Successive governments engaged me for Kashmir Talks: Yasin Malik to Delhi HC

(source : ANI) ( Photo Credit : ani)
Yasin Malik’s Bold Claims in Court: From Peace Talks to Terror Charges
In a dramatic court filing, Jammu and Kashmir Liberation Front (JKLF) leader Yasin Malik has told the Delhi High Court that he’s no terrorist. Instead, he says six Indian governments, from VP Singh to Manmohan Singh, pulled him into secret peace efforts on the Kashmir issue. Malik, who’s serving a life sentence for a 2017 terror funding case, made these shocking revelations to fight back against the National Investigation Agency’s (NIA) push for the death penalty.
Malik insists the Indian establishment twisted his peace meetings to paint him as a conspirator. He detailed how it all started in the early 2000s, when then-Intelligence Bureau (IB) Special Director Ajit Doval visited him in jail. Doval, now India’s National Security Advisor, shared the Atal Bihari Vajpayee government’s interest in starting a peace process in Kashmir. From there, Malik met top officials like IB Director Shyamal Dutta and NSA Brajesh Mishra, who urged him to back the Ramzan ceasefire.
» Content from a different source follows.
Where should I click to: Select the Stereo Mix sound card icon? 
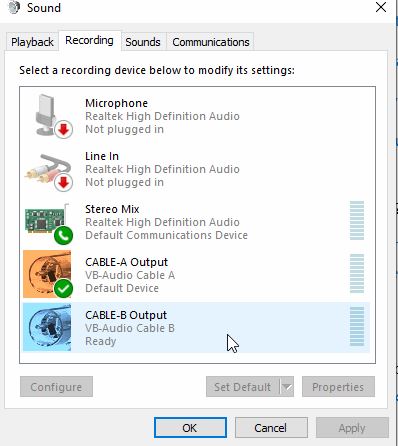48,223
He didn’t stop there. Malik reached out to political bigwigs, including Congress leader Sonia Gandhi and even Left party figures, to rally support for Vajpayee’s peace push. In 2002, he kicked off a massive signature drive across Jammu and Kashmir to push for non-violence and democracy. Over two and a half years, he collected a whopping 1.5 million signatures – a real testament to his efforts, he claims.
Fast forward to 2006: During a trip to Pakistan for earthquake relief, the IB asked Malik to chat with militant leaders like Hafiz Saeed. He says he did it to bolster peace talks and even briefed Prime Minister Manmohan Singh and NSA NK Narayanan afterward. But Malik calls it a "classic betrayal" – those same meetings got spun against him, especially after the scrapping of Articles 370 and 35A in 2019. Now, they’re using it to slap him with charges under the Unlawful Activities (Prevention) Act (UAPA), he alleges.
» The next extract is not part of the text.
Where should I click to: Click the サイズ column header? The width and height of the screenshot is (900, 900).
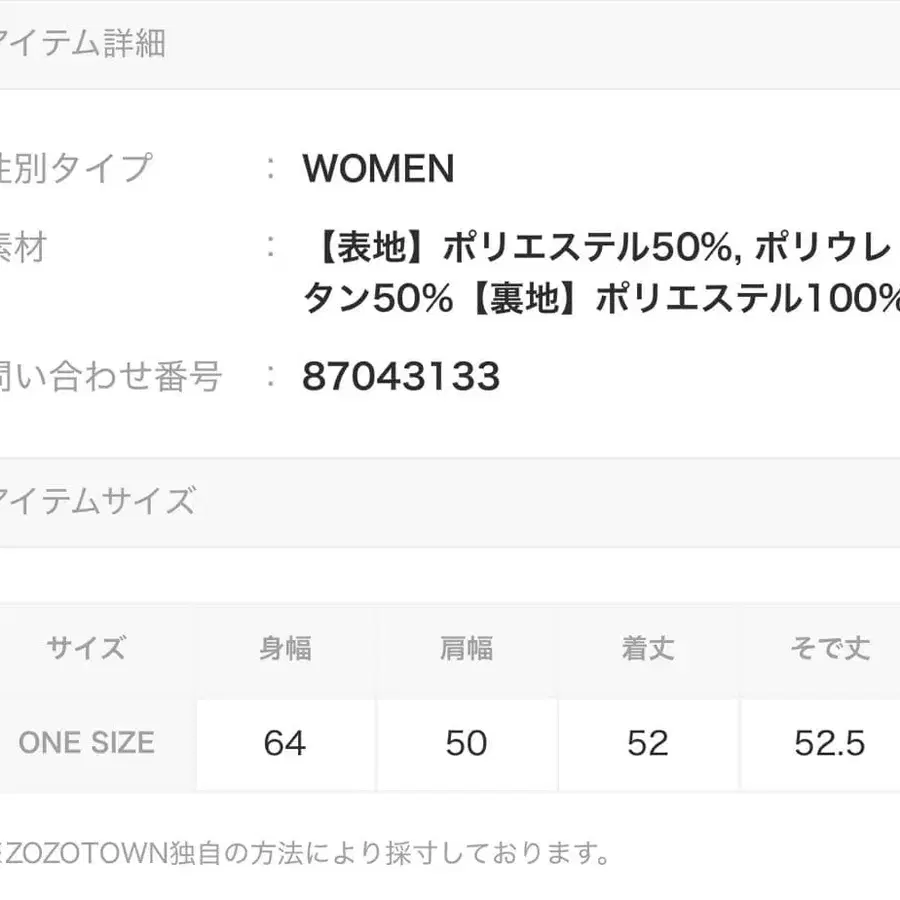coord(87,649)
In his affidavit, Malik sounds ready for whatever comes. "If my death brings peace to some, so be it. I’ll face it with a smile, pride, and honor," he wrote, drawing parallels to Kashmiri leader Maqbool Bhat, hanged in 1984. Quoting Shakespeare, he added: "Be absolute for death; for either death or life shall be the sweeter." It’s a powerful stand from a man who’s turned his Kashmir struggle into a life-or-death narrative.
The Delhi High Court is now hearing the NIA’s appeal to upgrade Malik’s life term to capital punishment. The bench gave him until November 10 to respond. Back in 2022, a trial court sentenced him to life after he pleaded guilty under UAPA, ruling it wasn’t a "rarest of rare" case for the death penalty.
The NIA paints a darker picture, accusing Malik and others like Hafiz Saeed, Syed Salahuddin, and Shabbir Shah of teaming up with Pakistan-based groups to stir unrest in Kashmir. Just this year, a tribunal renewed the ban on JKLF for five more years, stressing zero tolerance for outfits pushing secessionism.
As the Kashmir conflict stays in the spotlight, Malik’s court battle keeps the debate alive – was he a peace broker or a terror plotter? The High Court will decide.